The Friday Fillip

Some people like bees, some people don’t. I’m in the former camp. Don’t know why. I just find them, their industry, colour, smarts, appealing. (Wasps and hornets are another matter: see Wikipedia to learn how to differentiate them from bees.) And of the bees, I’m partial to the big fuzzy bumblebees.

What got me musing about bees in mid-winter was an article in the Guardian recently that talked about an alarming 96% drop in the numbers of four bumblebee species in the U.S. Like their honey bee cousins, Bombus — the genus name means “booming” in Latin — is a very important pollinator. All bees pollinate something like 90% of the world’s commercial plants, so the general decline of bee populations is a real worry. Bumblebees have long tongues, lots of hair, and buzz at a high frequency, all of which makes them good at pollinating certain plants such as tomatoes and berries, among others.

And, yes, bumblebees can fly. The canard that they’re too heavy to fly apparently got started in Germany in the thirties. Seems the problem was treating bumblebee wings as if they were equivalent to stationary wings of an aircraft, when in fact they’re more like “reverse-pitch semirotary helicopter blades,” which generate a lot more lift. Their wings vibrate at an incredible 200 beats per second — which is even faster than Rimsky-Korsakov’s “Flight of the Bumblebee.”

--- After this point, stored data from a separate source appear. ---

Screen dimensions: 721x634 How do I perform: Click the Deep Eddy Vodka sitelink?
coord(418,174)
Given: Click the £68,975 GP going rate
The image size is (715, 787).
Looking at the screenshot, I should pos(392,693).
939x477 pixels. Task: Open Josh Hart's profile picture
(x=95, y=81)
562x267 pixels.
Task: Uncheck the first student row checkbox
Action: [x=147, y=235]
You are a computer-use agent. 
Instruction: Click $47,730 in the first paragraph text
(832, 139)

Good old Bombus is a citizen of the world, another feature that appeals to me. Though, she hums in a bewildering variety of accents, as it were. There are, it seems, 15 subgenera yielding a staggering 255 species worldwide. You could come to love these bouffant buzzers from some of the species names alone: B. senex, B. festivus, B. perplexus, B. hypocrita… And there’s a significant Canadian connection: the lovely pictured at the top of this post is a B. polaris, who lives as far north as Ellesmere Island.

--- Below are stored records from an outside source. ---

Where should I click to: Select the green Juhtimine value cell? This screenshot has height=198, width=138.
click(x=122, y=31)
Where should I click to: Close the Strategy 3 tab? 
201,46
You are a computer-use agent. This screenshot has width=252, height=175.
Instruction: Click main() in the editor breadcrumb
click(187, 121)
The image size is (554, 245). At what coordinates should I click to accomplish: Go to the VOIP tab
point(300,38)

So as the days get longer and while the bumblebee queens are hibernating alone (only she overwinters), imagine the buzz, the drone of summer. And thank the bee.

Comments

  1. I thank the bee for its product: honey = mead…yum.

  2. An interesting related article in the G&M on the smuggled importation of antibiotic-filled Chinese honey — with a title that will make you both groan and smile: “Honey Laundering”.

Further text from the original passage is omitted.